Il pleut. Un agent à pèlerine ruisselante s’approche. Je suis du mauvais côté. Il faut changer de trottoir, me ranger devant le 24, où je risque de manquer la petite. Elle a une demi-heure de retard. Vais-je être obliger de filer ? Vais-je être obligé de la relancer ? La dernière fois, elle a paru offusquée parce que je voulais lui offrir une broche, un rien, une bricole sans valeur, quelque chose qu’elle puisse porter sans alerter l’œil de quiconque, quelque chose pourtant qui la signe. Elle a très bien compris. Elle ne veut rien de tel. Elle ne veut rien du tout. Elle ne prend pas, elle ne donne pas, elle fait l’amour, elle le fera tant qu’elle en aura envie, avec une gratuité farouche et la ferme intention de ne pas m’appartenir. Je me garderais bien maintenant de ce réflexe d’épouseur. Je me garderais bien de lui redire que pour elle au besoin je casserais tout. Elle fronce les sourcils. Annick est sérieuse : à sa façon. Elle n’a rien contre le mariage qui se situe pour elle à cent lieues du plaisir. Elle dit tranquillement :
— Plus tard, il faudra bien. Mais alors tant qu’à faire autant que ce soit quelqu’un.

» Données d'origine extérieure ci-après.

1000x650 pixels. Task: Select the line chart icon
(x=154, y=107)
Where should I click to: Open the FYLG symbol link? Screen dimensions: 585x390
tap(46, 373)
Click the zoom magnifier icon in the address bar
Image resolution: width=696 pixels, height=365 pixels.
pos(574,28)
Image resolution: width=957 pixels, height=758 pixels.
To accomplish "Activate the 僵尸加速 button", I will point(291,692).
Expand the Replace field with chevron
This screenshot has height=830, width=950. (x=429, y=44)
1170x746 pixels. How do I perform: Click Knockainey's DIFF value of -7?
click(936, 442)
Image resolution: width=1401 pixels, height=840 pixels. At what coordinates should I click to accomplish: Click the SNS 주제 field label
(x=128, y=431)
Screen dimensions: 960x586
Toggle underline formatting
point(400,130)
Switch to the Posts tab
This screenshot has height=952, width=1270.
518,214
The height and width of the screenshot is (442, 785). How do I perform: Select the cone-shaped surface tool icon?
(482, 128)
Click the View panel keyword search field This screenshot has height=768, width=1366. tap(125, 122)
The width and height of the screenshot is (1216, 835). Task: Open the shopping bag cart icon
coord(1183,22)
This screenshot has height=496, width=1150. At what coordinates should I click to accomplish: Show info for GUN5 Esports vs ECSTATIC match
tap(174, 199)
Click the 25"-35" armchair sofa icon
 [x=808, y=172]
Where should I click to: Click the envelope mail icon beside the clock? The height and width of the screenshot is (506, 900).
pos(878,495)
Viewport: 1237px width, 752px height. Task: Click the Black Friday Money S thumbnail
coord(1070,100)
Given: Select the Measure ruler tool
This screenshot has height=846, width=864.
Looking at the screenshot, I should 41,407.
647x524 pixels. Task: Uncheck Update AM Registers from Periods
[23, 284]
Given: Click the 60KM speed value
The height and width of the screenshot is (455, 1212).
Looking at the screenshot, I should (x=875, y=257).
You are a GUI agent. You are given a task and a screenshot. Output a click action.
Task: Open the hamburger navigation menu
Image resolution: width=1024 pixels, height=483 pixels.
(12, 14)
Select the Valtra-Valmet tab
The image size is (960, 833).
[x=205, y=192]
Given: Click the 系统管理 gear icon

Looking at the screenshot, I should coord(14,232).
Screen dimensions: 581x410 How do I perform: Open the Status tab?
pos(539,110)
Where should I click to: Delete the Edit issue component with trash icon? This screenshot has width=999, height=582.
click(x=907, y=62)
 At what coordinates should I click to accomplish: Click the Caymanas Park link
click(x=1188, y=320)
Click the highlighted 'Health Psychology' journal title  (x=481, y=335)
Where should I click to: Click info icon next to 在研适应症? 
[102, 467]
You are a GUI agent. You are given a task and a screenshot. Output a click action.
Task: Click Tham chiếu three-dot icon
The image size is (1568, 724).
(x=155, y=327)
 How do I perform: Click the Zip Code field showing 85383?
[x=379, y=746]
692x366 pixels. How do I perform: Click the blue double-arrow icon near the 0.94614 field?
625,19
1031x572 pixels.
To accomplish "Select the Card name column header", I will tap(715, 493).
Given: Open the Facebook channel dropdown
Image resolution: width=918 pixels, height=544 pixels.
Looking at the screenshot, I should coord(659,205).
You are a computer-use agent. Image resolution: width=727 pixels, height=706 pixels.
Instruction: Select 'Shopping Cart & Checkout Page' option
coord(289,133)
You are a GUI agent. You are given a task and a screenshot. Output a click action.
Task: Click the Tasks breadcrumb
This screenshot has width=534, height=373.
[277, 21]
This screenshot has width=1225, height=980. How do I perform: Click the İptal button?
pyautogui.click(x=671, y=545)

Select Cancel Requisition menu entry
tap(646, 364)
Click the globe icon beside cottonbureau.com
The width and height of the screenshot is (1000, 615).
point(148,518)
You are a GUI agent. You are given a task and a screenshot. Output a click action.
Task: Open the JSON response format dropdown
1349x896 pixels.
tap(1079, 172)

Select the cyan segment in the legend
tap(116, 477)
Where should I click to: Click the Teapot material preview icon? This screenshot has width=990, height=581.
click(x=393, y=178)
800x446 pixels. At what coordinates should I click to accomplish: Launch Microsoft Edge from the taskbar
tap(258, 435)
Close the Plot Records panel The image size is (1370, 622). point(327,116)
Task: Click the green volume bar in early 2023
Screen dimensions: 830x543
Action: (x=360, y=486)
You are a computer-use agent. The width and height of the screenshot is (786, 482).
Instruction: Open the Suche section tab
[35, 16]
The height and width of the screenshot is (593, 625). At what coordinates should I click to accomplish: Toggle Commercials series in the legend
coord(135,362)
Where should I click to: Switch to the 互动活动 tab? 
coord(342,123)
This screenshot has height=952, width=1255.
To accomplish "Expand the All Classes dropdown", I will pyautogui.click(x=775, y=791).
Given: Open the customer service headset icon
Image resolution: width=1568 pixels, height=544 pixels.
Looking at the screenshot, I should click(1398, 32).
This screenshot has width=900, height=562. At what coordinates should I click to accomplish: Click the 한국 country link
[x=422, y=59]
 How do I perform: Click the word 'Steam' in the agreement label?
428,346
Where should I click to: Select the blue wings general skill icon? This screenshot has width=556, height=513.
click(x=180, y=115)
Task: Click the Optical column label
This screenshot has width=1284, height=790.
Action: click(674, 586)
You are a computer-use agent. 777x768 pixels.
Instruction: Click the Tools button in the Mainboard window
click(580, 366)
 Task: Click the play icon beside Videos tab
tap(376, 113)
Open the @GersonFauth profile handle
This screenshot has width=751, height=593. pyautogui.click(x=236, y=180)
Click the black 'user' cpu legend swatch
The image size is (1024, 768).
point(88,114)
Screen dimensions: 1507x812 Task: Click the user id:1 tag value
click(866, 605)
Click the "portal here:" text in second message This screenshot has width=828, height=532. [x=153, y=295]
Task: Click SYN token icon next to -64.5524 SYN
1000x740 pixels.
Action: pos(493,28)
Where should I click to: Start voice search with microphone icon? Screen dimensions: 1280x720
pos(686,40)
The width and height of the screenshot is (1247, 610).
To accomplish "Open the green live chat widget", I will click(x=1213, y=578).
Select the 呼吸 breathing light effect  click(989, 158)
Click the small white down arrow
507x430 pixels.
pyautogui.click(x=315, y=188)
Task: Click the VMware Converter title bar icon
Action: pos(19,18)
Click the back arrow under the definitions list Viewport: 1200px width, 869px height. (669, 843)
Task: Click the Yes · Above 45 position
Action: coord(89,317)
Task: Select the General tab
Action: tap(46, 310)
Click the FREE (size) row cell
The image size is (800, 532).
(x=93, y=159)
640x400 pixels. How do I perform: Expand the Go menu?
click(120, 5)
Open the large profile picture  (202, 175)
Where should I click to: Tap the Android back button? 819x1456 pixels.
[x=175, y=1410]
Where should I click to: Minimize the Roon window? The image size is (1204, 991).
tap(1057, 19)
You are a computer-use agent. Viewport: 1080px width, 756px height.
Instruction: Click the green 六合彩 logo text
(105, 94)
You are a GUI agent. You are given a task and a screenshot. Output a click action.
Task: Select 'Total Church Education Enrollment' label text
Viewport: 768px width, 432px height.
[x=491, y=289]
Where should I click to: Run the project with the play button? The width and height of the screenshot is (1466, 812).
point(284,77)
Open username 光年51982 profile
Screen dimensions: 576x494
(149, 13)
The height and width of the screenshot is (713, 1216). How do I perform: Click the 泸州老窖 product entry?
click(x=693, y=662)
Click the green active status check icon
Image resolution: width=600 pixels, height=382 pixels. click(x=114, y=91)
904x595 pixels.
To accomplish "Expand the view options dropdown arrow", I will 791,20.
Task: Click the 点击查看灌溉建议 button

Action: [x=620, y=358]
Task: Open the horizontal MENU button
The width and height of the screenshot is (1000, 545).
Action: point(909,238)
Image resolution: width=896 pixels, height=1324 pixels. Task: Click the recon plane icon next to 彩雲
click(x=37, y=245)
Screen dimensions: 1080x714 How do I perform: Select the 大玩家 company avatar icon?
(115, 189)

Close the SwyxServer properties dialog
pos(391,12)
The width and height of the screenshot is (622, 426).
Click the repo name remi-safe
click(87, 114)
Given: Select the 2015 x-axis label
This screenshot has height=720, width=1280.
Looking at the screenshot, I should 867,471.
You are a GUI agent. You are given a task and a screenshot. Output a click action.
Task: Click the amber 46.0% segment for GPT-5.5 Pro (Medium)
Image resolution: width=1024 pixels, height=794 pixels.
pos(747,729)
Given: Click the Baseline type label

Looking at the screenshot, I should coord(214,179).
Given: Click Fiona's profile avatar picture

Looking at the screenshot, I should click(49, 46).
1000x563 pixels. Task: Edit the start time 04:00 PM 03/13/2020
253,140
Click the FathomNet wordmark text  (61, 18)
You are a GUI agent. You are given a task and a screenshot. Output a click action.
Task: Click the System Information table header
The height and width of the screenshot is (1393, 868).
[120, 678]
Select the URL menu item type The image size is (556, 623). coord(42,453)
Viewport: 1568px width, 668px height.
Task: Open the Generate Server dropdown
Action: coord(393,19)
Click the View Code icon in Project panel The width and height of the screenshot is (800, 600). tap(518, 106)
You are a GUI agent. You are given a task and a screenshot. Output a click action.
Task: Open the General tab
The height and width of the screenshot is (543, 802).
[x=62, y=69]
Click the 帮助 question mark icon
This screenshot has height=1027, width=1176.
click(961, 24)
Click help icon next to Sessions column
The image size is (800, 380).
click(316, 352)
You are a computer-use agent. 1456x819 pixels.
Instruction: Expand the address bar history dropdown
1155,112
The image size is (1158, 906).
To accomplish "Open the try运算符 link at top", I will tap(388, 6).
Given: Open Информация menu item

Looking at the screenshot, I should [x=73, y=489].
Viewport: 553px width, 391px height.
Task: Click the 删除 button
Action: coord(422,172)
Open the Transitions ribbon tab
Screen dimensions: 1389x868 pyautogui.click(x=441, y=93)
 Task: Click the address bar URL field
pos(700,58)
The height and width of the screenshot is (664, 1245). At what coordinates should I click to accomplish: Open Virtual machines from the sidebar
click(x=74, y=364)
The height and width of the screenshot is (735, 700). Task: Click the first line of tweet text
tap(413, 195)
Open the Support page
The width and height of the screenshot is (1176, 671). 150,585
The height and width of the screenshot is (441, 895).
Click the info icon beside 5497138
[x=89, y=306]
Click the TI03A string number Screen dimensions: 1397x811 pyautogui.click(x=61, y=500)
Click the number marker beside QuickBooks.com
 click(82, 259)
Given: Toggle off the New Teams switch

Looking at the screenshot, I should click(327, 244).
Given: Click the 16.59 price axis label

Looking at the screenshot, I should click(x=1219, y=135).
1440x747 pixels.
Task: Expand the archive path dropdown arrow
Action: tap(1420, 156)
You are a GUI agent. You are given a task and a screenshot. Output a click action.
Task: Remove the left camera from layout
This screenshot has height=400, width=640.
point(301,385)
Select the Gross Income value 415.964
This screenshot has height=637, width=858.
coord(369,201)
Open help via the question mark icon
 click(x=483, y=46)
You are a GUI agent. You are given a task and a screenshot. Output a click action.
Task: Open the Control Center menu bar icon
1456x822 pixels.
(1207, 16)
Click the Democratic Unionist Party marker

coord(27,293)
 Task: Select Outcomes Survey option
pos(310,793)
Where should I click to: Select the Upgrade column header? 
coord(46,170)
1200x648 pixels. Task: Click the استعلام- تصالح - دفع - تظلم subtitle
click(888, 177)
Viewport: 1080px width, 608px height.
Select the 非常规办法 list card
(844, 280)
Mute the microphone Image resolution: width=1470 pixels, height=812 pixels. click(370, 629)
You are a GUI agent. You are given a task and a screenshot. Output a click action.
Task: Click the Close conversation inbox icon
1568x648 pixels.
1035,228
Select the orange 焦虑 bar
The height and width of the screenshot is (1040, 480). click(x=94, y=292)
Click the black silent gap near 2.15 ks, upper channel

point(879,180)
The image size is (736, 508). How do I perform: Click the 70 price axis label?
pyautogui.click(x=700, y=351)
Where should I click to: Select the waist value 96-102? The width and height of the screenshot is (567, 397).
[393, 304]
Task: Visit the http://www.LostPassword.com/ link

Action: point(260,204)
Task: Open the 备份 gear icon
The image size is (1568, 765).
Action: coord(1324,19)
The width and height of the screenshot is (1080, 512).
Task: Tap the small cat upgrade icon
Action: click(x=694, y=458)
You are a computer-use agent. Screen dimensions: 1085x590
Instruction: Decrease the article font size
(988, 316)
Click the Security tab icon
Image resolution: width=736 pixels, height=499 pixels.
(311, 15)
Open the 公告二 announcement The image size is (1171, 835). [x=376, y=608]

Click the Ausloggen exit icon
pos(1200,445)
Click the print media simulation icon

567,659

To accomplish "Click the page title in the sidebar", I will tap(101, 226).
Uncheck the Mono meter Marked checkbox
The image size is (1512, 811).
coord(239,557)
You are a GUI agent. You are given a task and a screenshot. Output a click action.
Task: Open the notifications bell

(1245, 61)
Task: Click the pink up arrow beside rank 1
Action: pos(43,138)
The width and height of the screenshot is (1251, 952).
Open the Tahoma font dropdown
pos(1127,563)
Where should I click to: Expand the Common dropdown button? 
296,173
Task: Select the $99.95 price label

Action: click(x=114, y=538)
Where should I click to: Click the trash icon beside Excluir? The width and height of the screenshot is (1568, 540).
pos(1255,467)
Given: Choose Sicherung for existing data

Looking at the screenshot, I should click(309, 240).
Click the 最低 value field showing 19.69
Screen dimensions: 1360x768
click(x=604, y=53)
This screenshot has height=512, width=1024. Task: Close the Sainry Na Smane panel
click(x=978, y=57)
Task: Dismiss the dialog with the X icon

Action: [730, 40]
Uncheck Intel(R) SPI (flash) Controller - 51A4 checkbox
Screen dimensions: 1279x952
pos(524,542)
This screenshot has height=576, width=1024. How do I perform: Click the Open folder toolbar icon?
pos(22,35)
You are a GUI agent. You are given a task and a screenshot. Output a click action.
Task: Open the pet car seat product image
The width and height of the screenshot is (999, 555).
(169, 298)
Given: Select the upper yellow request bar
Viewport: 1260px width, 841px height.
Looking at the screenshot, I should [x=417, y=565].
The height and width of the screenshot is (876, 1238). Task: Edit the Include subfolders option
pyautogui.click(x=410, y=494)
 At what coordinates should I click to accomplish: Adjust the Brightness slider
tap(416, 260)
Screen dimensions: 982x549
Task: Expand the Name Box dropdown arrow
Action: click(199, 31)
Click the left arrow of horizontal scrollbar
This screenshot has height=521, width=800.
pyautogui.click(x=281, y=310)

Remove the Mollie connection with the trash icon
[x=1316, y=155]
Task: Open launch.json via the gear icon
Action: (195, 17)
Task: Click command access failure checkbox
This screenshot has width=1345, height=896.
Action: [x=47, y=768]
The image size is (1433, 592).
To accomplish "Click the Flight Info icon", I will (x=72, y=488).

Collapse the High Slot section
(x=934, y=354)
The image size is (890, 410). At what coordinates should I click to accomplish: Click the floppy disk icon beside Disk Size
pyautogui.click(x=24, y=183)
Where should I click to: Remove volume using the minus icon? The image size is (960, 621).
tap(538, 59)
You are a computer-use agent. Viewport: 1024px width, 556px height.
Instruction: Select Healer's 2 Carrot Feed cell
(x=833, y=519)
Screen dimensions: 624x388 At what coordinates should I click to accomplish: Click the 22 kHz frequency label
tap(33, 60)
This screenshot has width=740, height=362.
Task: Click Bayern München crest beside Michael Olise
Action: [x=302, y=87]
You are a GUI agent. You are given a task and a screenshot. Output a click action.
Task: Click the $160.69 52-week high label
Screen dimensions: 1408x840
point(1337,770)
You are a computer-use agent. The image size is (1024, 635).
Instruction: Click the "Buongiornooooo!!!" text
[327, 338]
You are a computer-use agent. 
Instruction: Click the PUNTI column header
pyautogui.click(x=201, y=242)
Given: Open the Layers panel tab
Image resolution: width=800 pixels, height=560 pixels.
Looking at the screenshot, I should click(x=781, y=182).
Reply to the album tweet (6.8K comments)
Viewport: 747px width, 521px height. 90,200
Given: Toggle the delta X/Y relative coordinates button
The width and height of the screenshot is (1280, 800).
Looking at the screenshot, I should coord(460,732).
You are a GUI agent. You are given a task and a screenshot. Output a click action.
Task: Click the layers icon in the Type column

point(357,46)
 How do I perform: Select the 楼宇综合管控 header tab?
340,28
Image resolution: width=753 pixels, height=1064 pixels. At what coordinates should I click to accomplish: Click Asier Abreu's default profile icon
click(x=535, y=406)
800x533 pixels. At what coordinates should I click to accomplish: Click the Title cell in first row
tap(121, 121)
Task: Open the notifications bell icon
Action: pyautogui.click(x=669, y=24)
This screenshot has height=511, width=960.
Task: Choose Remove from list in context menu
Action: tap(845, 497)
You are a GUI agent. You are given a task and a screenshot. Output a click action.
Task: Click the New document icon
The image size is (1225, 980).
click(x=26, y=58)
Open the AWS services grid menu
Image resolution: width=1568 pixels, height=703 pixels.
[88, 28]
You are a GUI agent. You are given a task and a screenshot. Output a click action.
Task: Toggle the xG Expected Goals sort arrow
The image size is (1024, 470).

Je ne suis pas quelqu’un et, même si je l’étais, je ne ferais pas l’affaire. Ma famille, c’est la sienne : elle n’y touchera jamais ; elle est bien assez tracassée par l’idée d’y avoir un amant, de risquer l’histoire sévère, côté Mariette si elle me garde, côté Abel si elle ne le garde pas. Quant à mon nom, quant à ma situation, qu’un divorce réduirait à néant (un tiers de mes clients vient des Guimarch, un autre est chatouilleusement catholique), elle n’y a pas songé une seconde. Ça lui paraîtrait délirant. Ses gentillesses, ses émotions de peau douce sont celles d’une autre race, d’une autre époque : sur qui je n’ai de prise que celle du bilboquet. Je prolonge du provisoire ; et c’est ce qui m’enrage et c’est ce qui m’excite…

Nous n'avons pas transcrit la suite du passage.